> **WORK REQUEST**:
Pull out of the data below the stretch of lines bounded by the one containing "Task: Open the 经济合作 navigation menu" and the one containing "Image resolution: width=1232", both bounds included, unchanged.

> **RECORDS FOR PROCESSING**:
■ ■ ■ ■ ■ ■ ■

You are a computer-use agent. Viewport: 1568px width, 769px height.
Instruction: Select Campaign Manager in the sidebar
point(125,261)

■ ■ ■ ■ ■ ■ ■

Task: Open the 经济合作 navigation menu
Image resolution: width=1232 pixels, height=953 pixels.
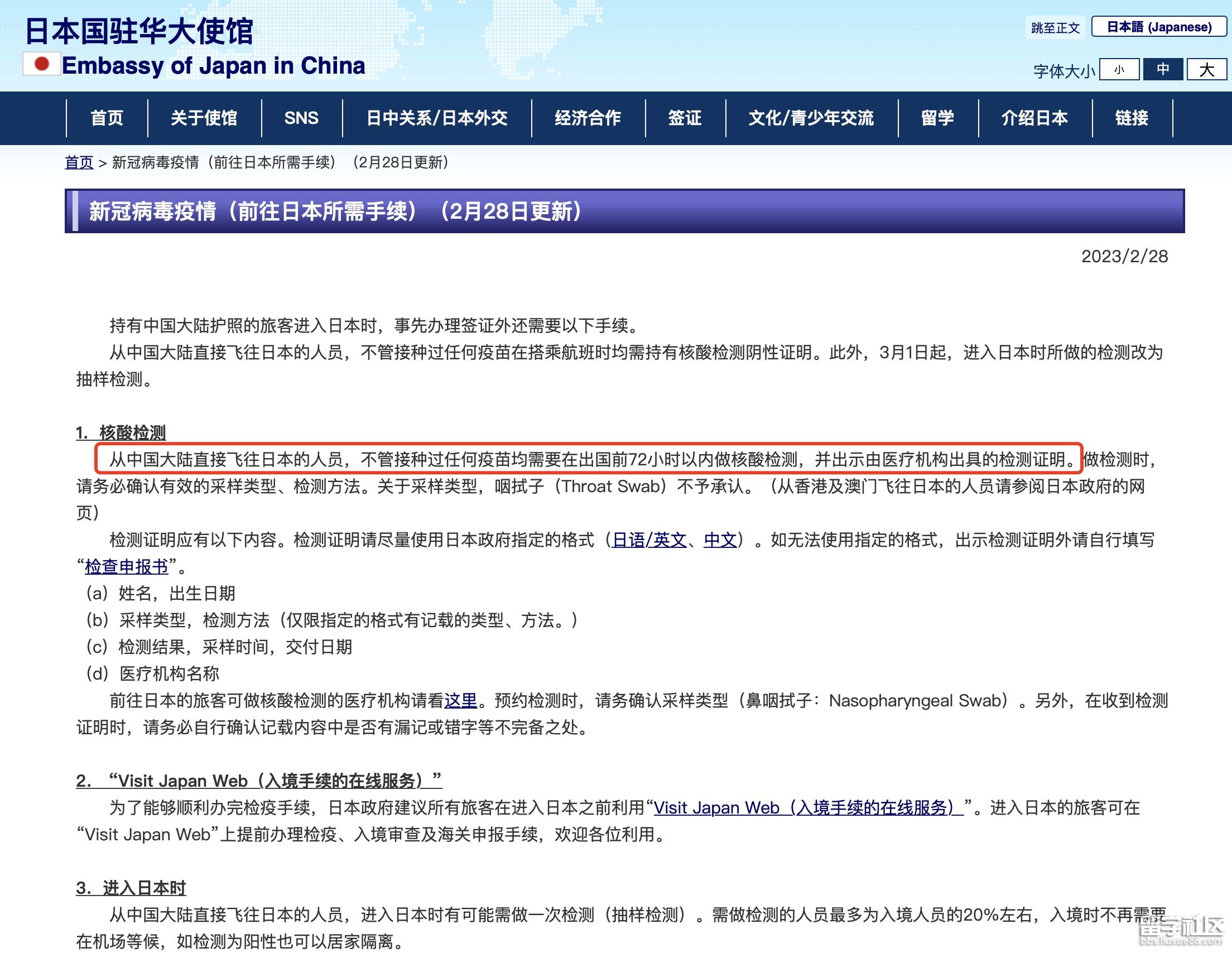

■ ■ ■ ■ ■ ■ ■

> **ANSWER TO THE PROBLEM**:
Task: Open the 经济合作 navigation menu
Image resolution: width=1232 pixels, height=953 pixels.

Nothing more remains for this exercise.